Friday 4 March 2011

Inside Job: a collaborative review by Antonia Jeans and Marloes Nicholls


This week Mervyn King stated that he was surprised at the lack of public anger following the 2008 financial crisis. When Antonia and Marloes went to see Inside Job yesterday evening, we felt that our fellow cinema goers would strongly disagree. As we watched the crisis unfold with the rise of deregulation under the Reagan administration, Clinton's ratification of the Gramm-Leach-Bliley act and the collapse of subprime mortgage lending, the audience recoiled as if we were watching a horror film.

Christopher Ferguson's documentary doesn't just scrutinise the banking and finance industry, it pieces together the events that lead to the crisis with a gripping narrative and all the drama of a Hollywood blockbuster. Ferguson succeeds in making the complex world of CDOs and CDSs understandable to a layperson, without patronising the audience's intelligence.  This is in great part due to the minimal use of jargon in Matt Damon's narration, and clear use of diagrams to explain how financial instruments work.  
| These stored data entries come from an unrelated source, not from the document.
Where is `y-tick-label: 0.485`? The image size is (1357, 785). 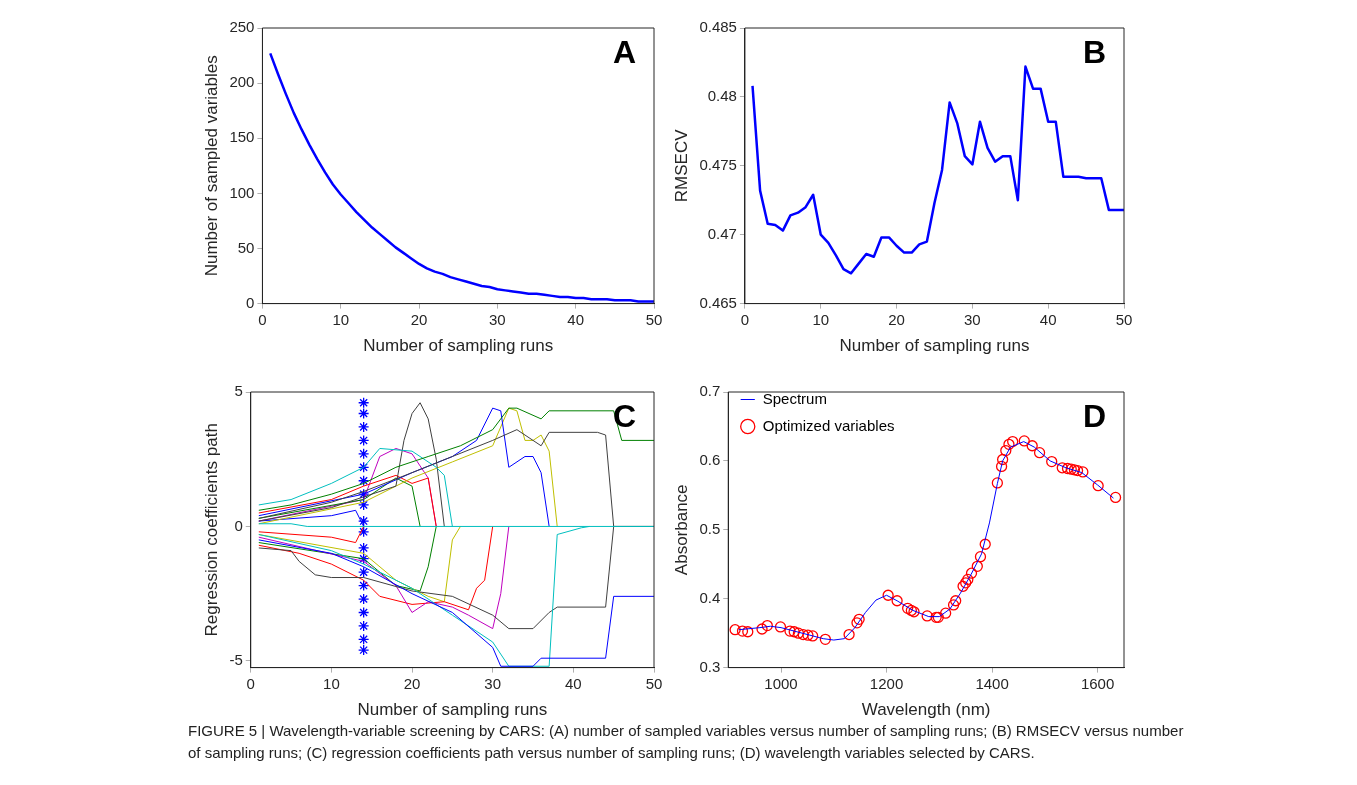 y-tick-label: 0.485 is located at coordinates (718, 27).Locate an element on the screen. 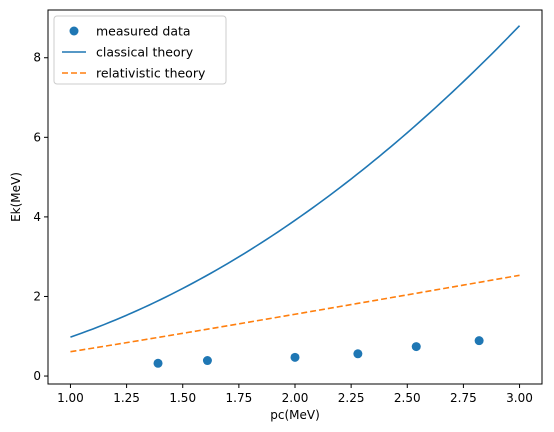 This screenshot has width=554, height=432. x-tick-label: 2.50 is located at coordinates (408, 398).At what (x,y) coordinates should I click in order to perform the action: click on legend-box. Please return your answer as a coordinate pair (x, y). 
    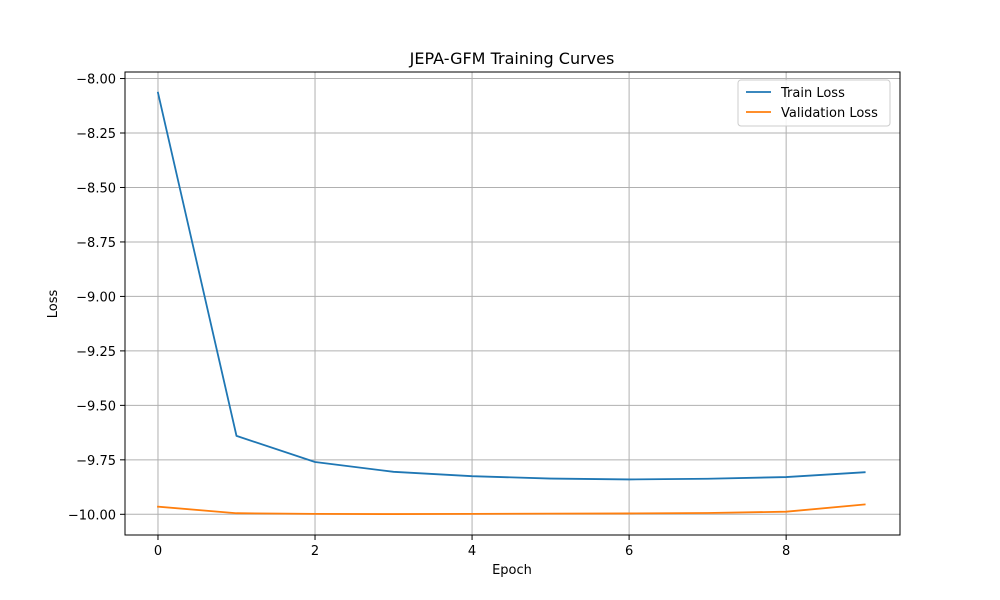
    Looking at the image, I should click on (814, 103).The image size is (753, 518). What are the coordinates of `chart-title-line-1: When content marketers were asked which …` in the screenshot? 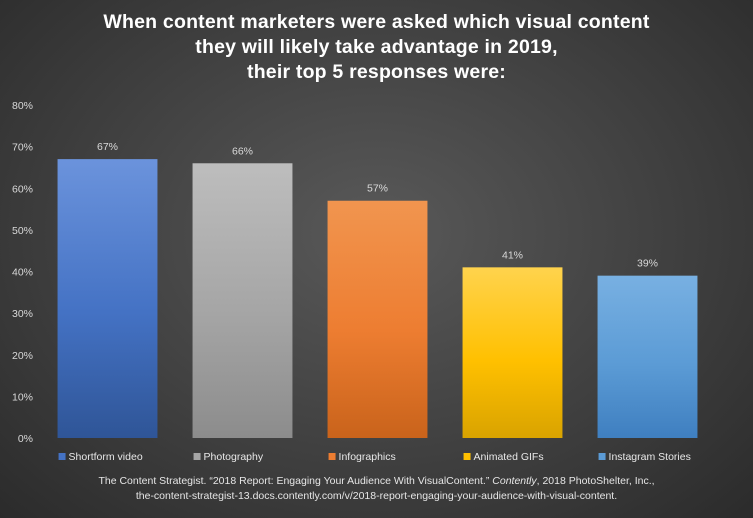 It's located at (376, 22).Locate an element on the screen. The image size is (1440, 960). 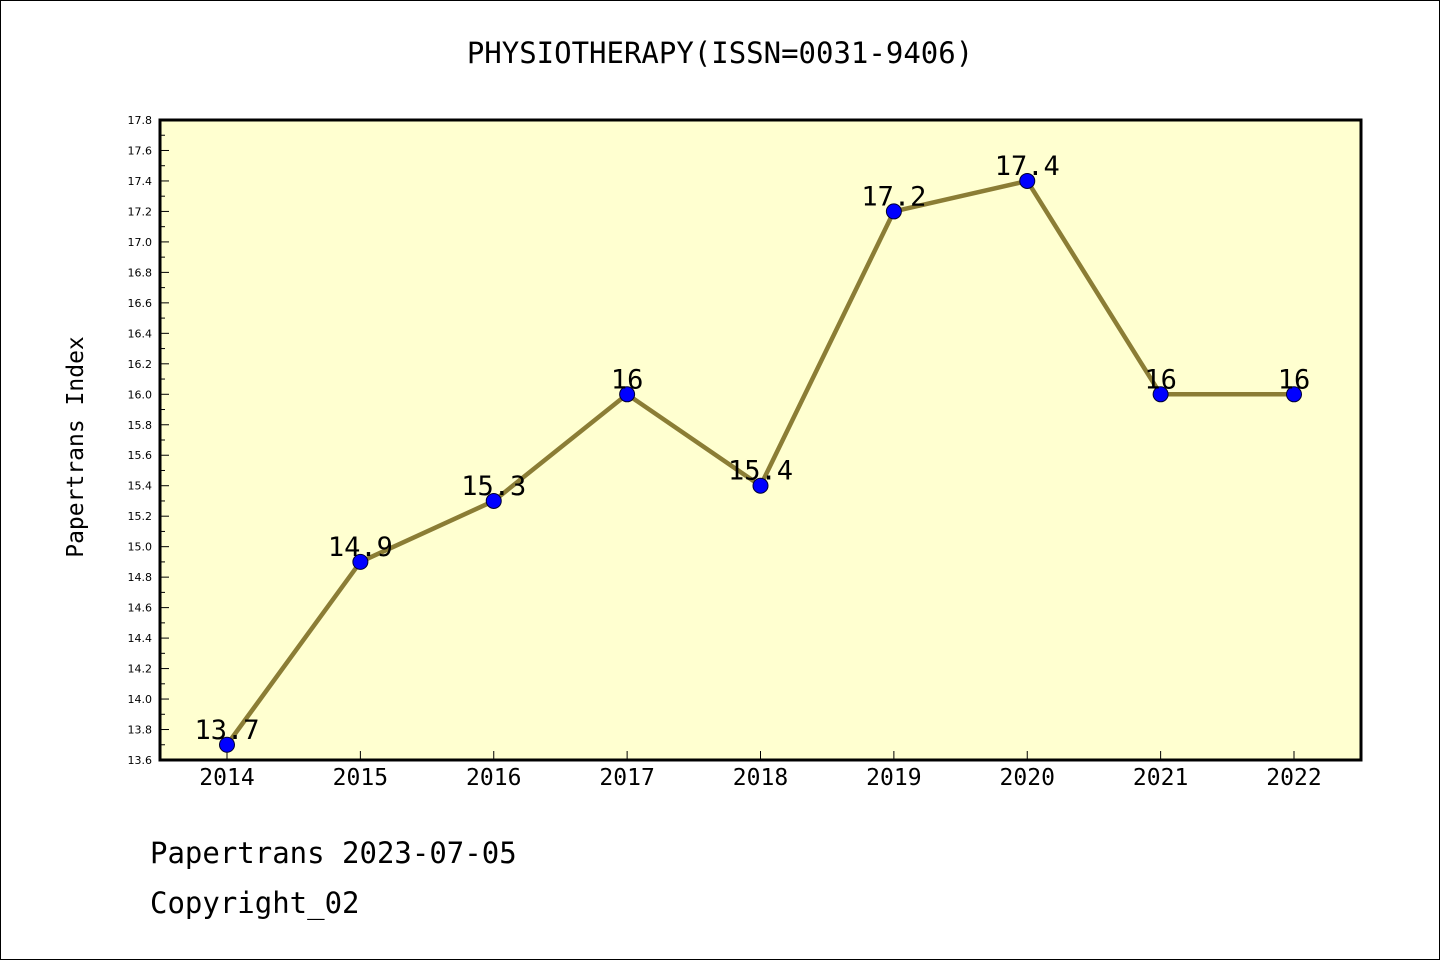
y-tick-label: 17.8 is located at coordinates (140, 120).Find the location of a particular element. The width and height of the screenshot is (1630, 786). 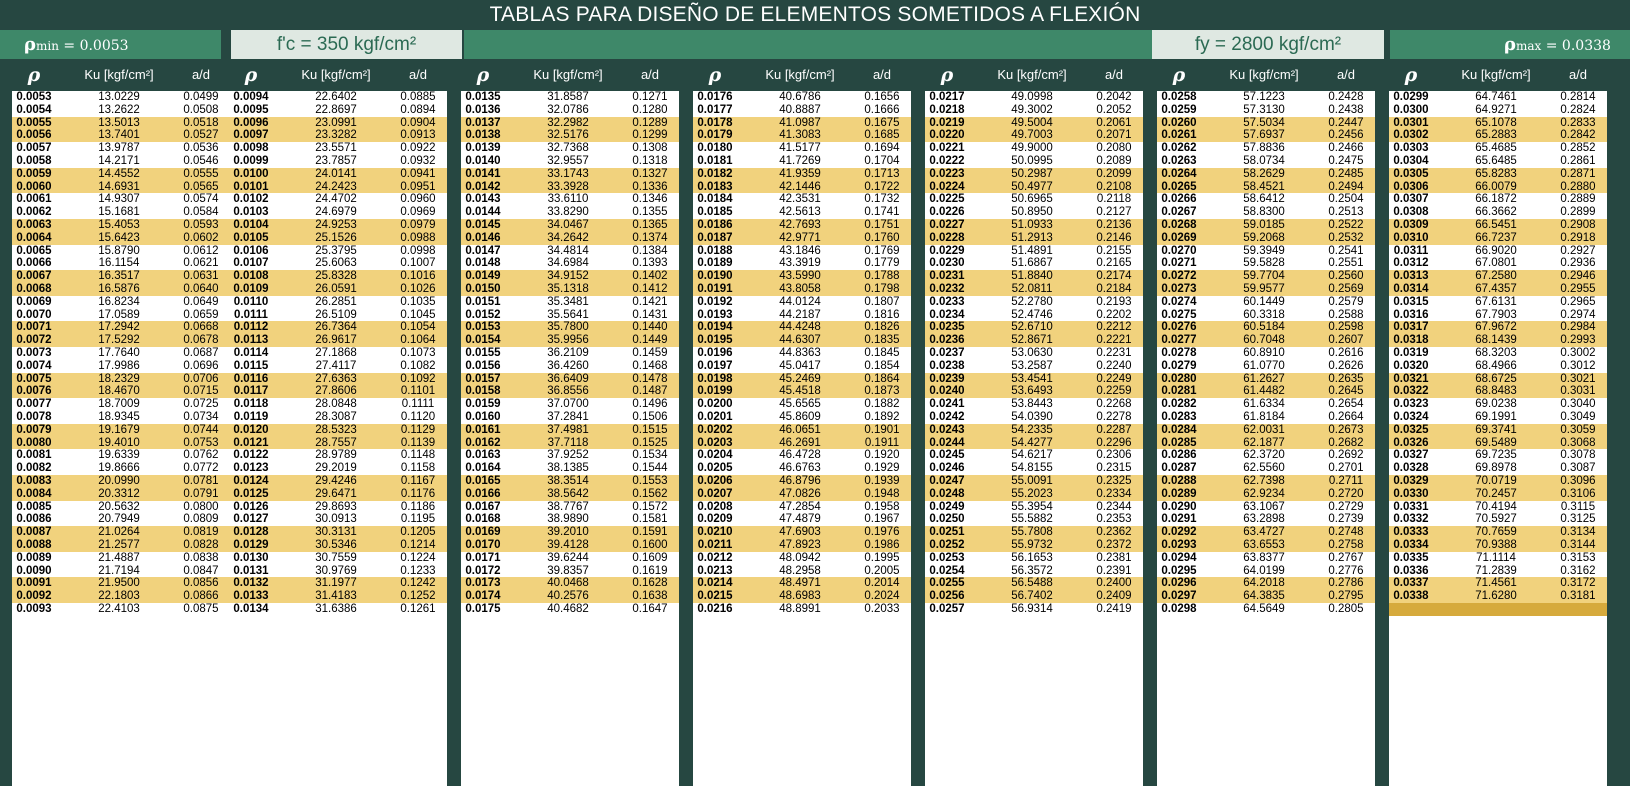

ku-cell: 57.6937 is located at coordinates (1264, 136).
By focusing on first person accounts of the key players in the upper echelons of the finance and economics profession, the viewer personally identifies with the story and characters involved. Ferguson cleverly includes outcuts from the interview tapes, catching the interviewees off guard. There are some particularly intimate moments where his frank questioning leaves certain guilty parties embarrassingly (and sickeningly) exposed.

We did feel that a focus on US companies and politics, but an insistence on the relevance of the film globally highlighted a US-centric standpoint. The inclusion of French finance minister, Christine Lagarde, would have been welcomely accompanied by a UK representative such as Alistair Darling. Ferguson also chose to neglect the role of Globalisation in contributing to the financial crisis: low interest rates in Western economies (stemming from cheap import prices which led to low inflation expectations) gave rise to the "search for yield" that made risky assets with high returns like CDOs so attractive.

Having said this, it is widely acknowledged that the crisis of 2007/8 began in the US, and Ferguson couldn't include everything! What the film does best is to reveal the corruption and cronyism within the top tiers of the banking system. It is the same men who sit on the boards of banks who form US financial policy. President Obama's decision to continue the trend is worrying, but it's clearly difficult to find others with the expertise to do the job who are not subject to a conflict of interest.

Above all the film's cinematography remains most vivid. Striking images of Iceland's natural beauty, juxtaposed with the modern industry of the New York skyline, we felt, underpinned the difficult and depressing point that in the UK, as in the US, we are dependent on the banking system to drive the economy.  It provides the basic and essential services of looking after our savings and providing loans. During the boom years we enjoyed the successes and excesses of a system which seemed indestructible. It is left to current governments to negotiate banking reform for which, despite King's opinion, the public are clearly impatient.